The military, according to Clinton, has been “broken by overextension in Iraq.” He asserted that, “by every measure of readiness, it is in worse shape today than the day I left office.”
But the military that Clinton argues is overextended because of America’s involvement in Iraq is smaller than it was during the first Gulf War precisely because Clinton spent his entire presidency slashing the number of active duty soldiers.
CLINTON IS UNDOUBTEDLY still popular on the campaign trail, but the trouble is, his rival this time around has what Clinton had 16 years ago. While Clinton draws large crowds, Obama’s are larger. They cheer for Clinton, but they chant for Obama.
Though Obama has been described as a rock star, his speeches have become more like sporting events. At the Cleveland Convention Center on Saturday night, Obama spoke to nearly 7,000 fans. They did the wave, they watched a cheesy warm-up act perform the “Obama Dance,” they waited in a snaking concession stand line for overpriced jumbo hot dogs, and they broke out into chants of “We want change!”; “We Can’t Wait!”; and the standard, “Yes We Can!”
Compared with Obama’s thunderous speeches inside arenas, Clinton’s rallies are rather low-key affairs. It’s the difference between Derek Jeter taking the field at Yankee Stadium during a critical game, and Goose Gossage stepping on the mound on Old Timers’ Day.
In wrapping up his remarks in Athens, Clinton reflected on how the presidency can affect somebody psychologically.

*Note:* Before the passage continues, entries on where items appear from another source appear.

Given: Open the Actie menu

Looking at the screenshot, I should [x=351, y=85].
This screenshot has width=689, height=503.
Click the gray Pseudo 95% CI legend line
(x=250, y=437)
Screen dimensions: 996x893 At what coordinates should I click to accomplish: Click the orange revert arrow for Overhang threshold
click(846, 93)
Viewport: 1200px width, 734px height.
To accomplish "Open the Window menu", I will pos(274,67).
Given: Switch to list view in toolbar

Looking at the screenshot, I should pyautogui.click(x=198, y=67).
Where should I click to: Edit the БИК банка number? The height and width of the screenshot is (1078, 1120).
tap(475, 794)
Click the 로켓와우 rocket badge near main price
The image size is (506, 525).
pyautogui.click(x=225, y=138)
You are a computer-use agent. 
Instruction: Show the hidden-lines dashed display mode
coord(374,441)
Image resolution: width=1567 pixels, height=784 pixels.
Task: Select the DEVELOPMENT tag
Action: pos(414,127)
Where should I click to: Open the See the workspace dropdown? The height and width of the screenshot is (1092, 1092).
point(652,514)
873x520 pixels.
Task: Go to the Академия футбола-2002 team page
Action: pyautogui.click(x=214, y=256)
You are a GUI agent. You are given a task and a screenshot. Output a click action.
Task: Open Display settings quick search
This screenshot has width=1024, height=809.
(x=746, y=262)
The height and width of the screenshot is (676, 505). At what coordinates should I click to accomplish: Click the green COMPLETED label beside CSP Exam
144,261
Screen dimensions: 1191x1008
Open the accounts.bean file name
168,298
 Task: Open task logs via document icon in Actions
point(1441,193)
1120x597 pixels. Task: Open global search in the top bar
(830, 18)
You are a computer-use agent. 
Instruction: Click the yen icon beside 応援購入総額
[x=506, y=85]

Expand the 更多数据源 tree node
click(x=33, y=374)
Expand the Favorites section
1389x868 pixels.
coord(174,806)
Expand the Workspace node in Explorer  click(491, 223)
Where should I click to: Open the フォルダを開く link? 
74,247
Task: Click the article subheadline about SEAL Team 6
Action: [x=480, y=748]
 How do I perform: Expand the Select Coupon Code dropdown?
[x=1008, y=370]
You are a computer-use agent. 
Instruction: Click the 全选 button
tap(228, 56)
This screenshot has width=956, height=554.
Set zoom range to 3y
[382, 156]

“It’s easy to forget ordinary people when you become president,” he said. “If you’re not real careful, you can think you are somebody. Think about what being president is like. They play a song every time you walk into a room. They play ‘Hail to the Chief.’ I was completely lost for three weeks after I left the White House, ’cause nobody ever played a song anymore.”
If it were anybody other than Bill Clinton, that might be kind of sad.